The Globe and Mail is Canada’s national newspaper with the second largest broadsheet circulation in the country. It has enormous influence on Canada’s political and business elite.
Derek H. Burney is senior strategic adviser for Norton Rose Canada LLP and a director of TransCanada Pipelines Ltd. Fen Osler Hampson is director of global security at the Centre for International Governance Innovation.
There has been a lot of loose talk of late about the United States becoming “energy independent” by the end of this decade. A more accurate prediction is that North America may become more energy independent in that time frame as the result of developments under way in both Canada and the U.S.
Today, the U.S. consumes 15 million barrels of crude oil a day and imports eight to nine million barrels, more than half of what it needs. The U.S. Energy Information Administration forecast in 2012 that the U.S. will continue to import 7.5 million barrels a day into 2035.
Canada currently exports about 2.2 million barrels of crude oil a day to the U.S., an amount that could easily double if additional pipeline capacity were available.

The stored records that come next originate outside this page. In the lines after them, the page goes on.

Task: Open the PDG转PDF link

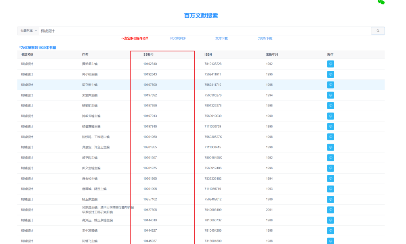Action: pyautogui.click(x=178, y=39)
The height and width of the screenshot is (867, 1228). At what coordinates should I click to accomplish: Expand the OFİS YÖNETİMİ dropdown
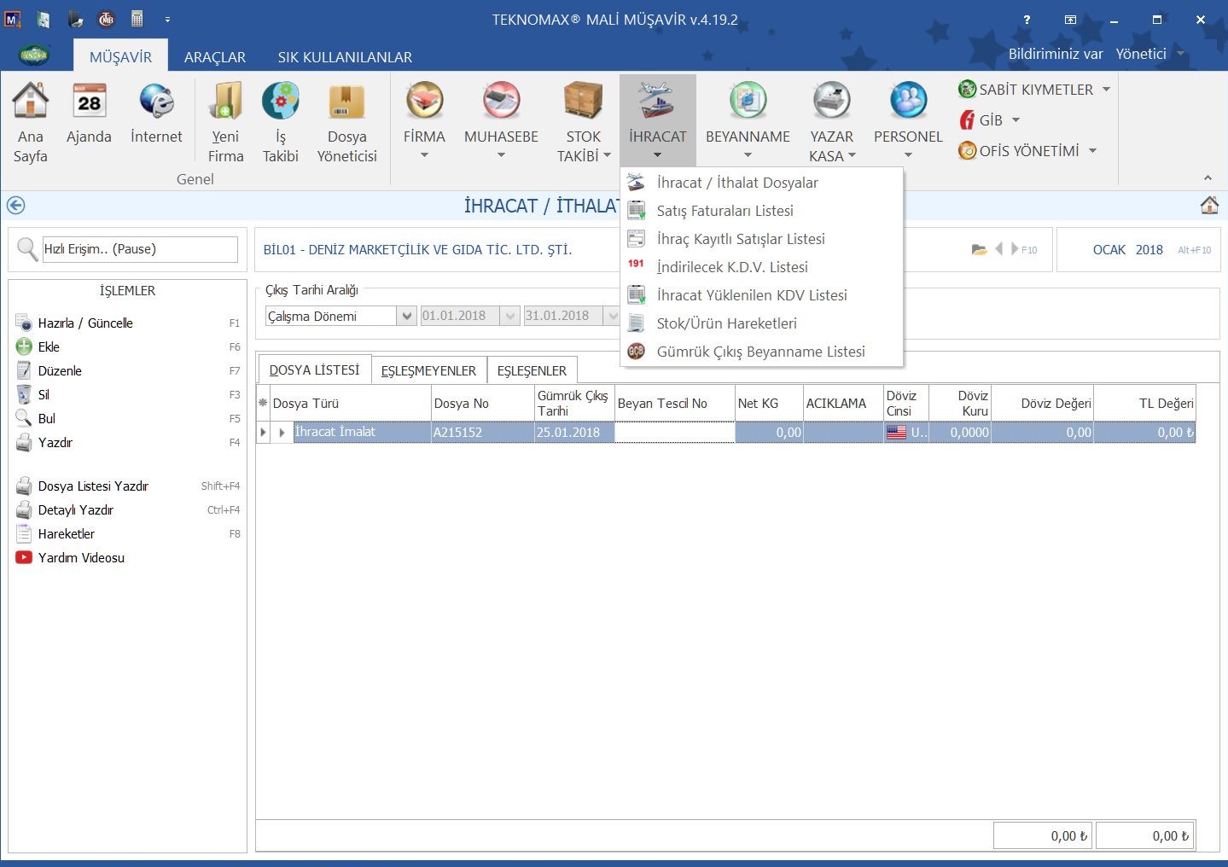(x=1092, y=151)
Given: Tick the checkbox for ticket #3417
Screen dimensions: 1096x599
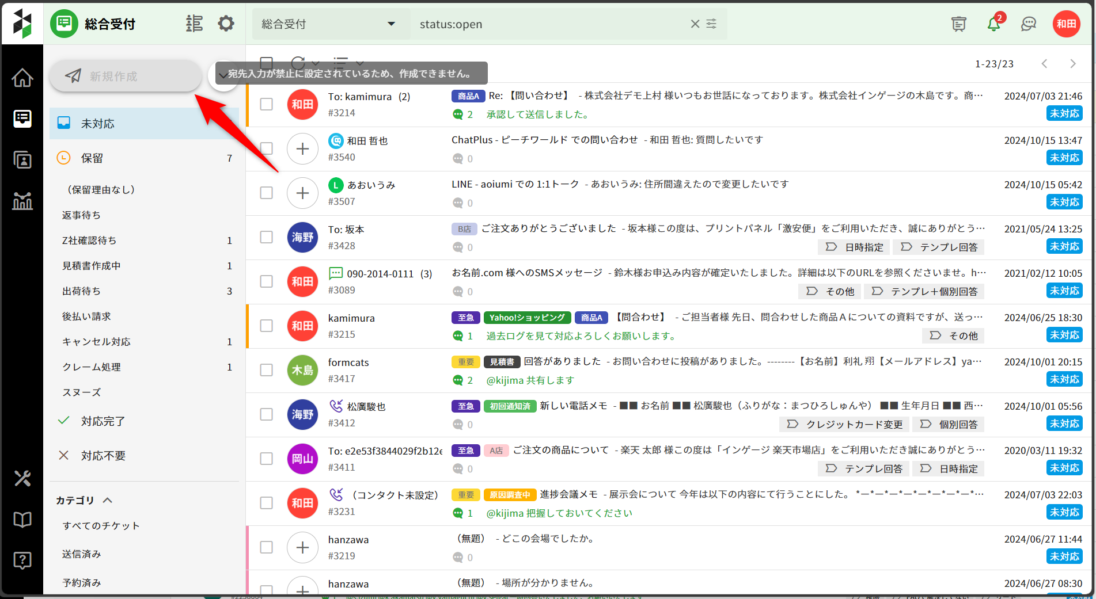Looking at the screenshot, I should 266,370.
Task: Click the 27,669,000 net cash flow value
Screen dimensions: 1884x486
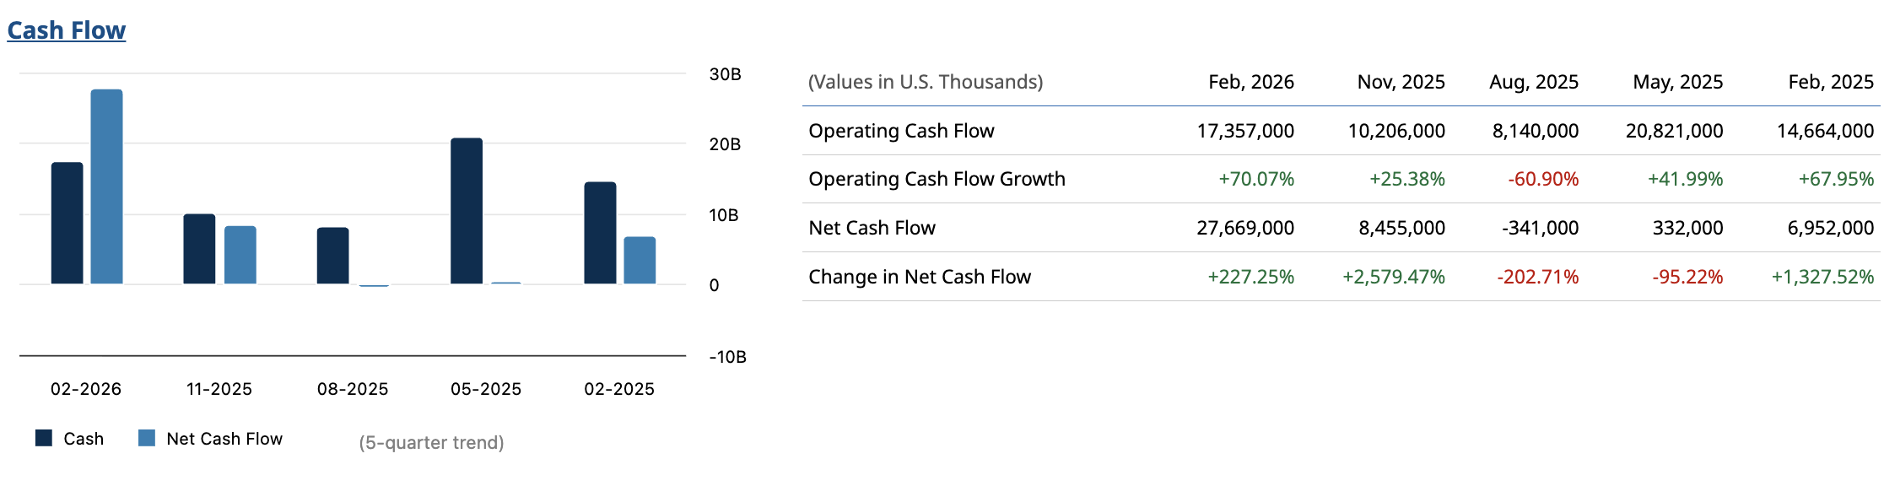Action: click(x=1244, y=228)
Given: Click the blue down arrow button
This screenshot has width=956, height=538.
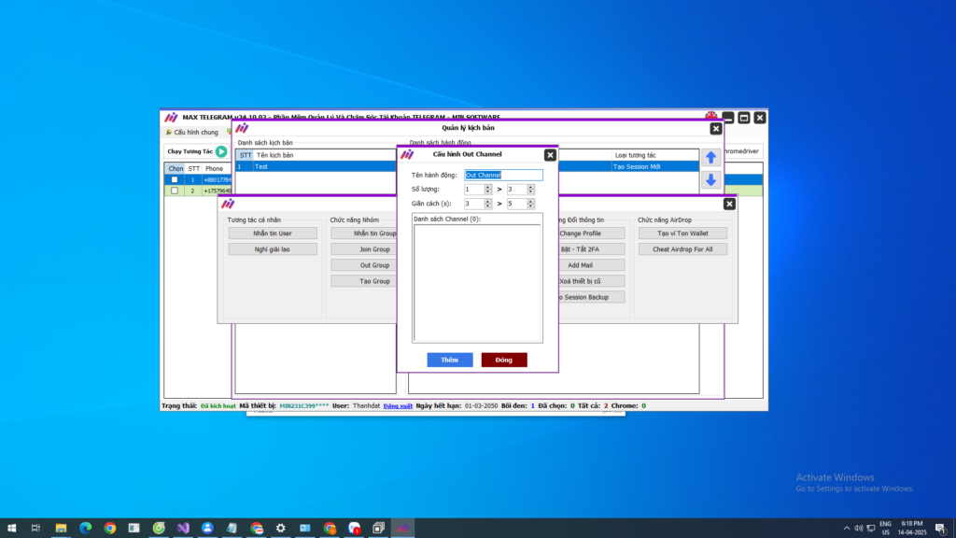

At present, there is little spare capacity, which is why some shippers are turning to rail transport. This limited pipeline capacity contributes to the sharply discounted price ($30 a barrel) for Canadian crude, a discount that negates some $6-billion in taxes and royalties annually for the Alberta treasury.
Deposits in Texas will compete with light, sweet crude from the Bakken region in North Dakota but not with Canadian heavy crude oil.